The songs on Syverson's self-titled solo debut (he performs under the moniker Joseph Giant) recall the old-school, freewheeling days of country music—what Syverson calls "trucker country." It's rootsy and rough-and-tumble, but it's got a lighthearted spirit; it's the kind of loose summertime music you'd throw on during a sunny day's barbecue. Call it country with an indie-rock buoyancy. And Syverson says his foray into country isn't just an experiment.
"It just feels right," he says. "I grew up listening to all these old-school country songs, and hearing my dad play all these old-school songs. To me, now, I get that it's really similar to punk, in a way. It's not super-poppy, it's not Top 40. And the people are always fucked up and crazy, and they're bitching about the same shit."
So, how does he think a punk-pedigreed person from Seattle should go about doing country music? "Man, that's a scary question," he says, shaking his head. "We were talking about this when Pearly Gate Music started playing. It was about the Ballard country scene. We were talking about how if those bands went to Nashville, they would get fucking laughed out of the room. So I guess for me, it's basically not thinking about it in a technical aspect, like as far as accents or how many bendy licks you can put in the song. It's more about relaxing, the soul of it."
Syverson, 34, has been playing music—guitar, bass, drums—for more than half his life. He was born 40 minutes away in Maple Valley, where his father, who'd been a Columbia Records–signed folk singer in the '50s and '60s, raised him on the likes of Willie Nelson. By the time Syverson was a teenager, though, punk had taken precedence. He's had a good run in Seattle, where he's lived for the past 15 years. He made a number of friends. He worked at Hot Mama's Pizza, where he picked up the nickname Joseph Giant (he's got a football player's height and build). And he kept up with the rock thing, playing with bands like indie-pop favorites Throw Me the Statue.

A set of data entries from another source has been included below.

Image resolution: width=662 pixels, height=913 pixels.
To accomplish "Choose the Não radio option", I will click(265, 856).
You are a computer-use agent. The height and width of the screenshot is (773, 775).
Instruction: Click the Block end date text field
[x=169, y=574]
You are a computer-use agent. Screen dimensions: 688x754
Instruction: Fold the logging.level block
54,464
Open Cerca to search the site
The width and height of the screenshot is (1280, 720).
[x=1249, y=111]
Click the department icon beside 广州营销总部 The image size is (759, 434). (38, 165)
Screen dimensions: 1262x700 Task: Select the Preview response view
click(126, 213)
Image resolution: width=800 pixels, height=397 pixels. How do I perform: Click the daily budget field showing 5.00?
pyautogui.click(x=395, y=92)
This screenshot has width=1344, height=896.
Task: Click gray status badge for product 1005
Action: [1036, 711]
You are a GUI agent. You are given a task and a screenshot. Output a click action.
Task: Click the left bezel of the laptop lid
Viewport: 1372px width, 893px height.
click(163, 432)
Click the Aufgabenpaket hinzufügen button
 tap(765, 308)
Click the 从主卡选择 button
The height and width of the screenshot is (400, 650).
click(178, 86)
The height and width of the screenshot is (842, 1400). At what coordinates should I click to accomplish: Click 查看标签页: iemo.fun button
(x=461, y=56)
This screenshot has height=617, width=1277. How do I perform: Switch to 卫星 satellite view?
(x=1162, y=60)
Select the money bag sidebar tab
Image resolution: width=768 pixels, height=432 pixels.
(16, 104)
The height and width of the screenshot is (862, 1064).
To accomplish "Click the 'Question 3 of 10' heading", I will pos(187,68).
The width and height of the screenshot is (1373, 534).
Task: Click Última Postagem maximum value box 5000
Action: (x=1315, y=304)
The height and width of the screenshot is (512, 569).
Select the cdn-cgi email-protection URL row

"[Joe] somehow understands the essence of live music in a deep way," says Scott Reitherman, lead singer for TMTS, "and the energy he brings to a performance makes it uniquely special and exciting for the audience. I guess they call that experience? He's a veteran."
Syverson also played bass for Pearly Gate Music until two life-altering changes shook things up. Last summer, Syverson opted out of Pearly Gate's national tour to stick around Seattle for the birth of his daughter, Poppy Josephine. Syverson and his family (Poppy, his fiancee Terese, and two stepkids) moved from their tiny house back to the very same Maple Valley farmhouse where he grew up. It was around that time that he found his way back to country music—change #2—and went into the studio to record Joseph Giant.
Syverson describes Joseph Giant as a joyful album—he recorded its first song, "A Place We Made," just three weeks after Poppy was born—and it's true. Listening to Syverson's easy, gravelly voice and rapidly strummed guitar licks, a listener can instantly discern that he's fully comfortable with the music. Syverson Senior, the country-music veteran, loves the album, by the way.
"No one ever thinks they'll go back to the places they leave," says Syverson, sipping his coffee in the first room he ever played for a Seattle audience, "but it was a natural full circle."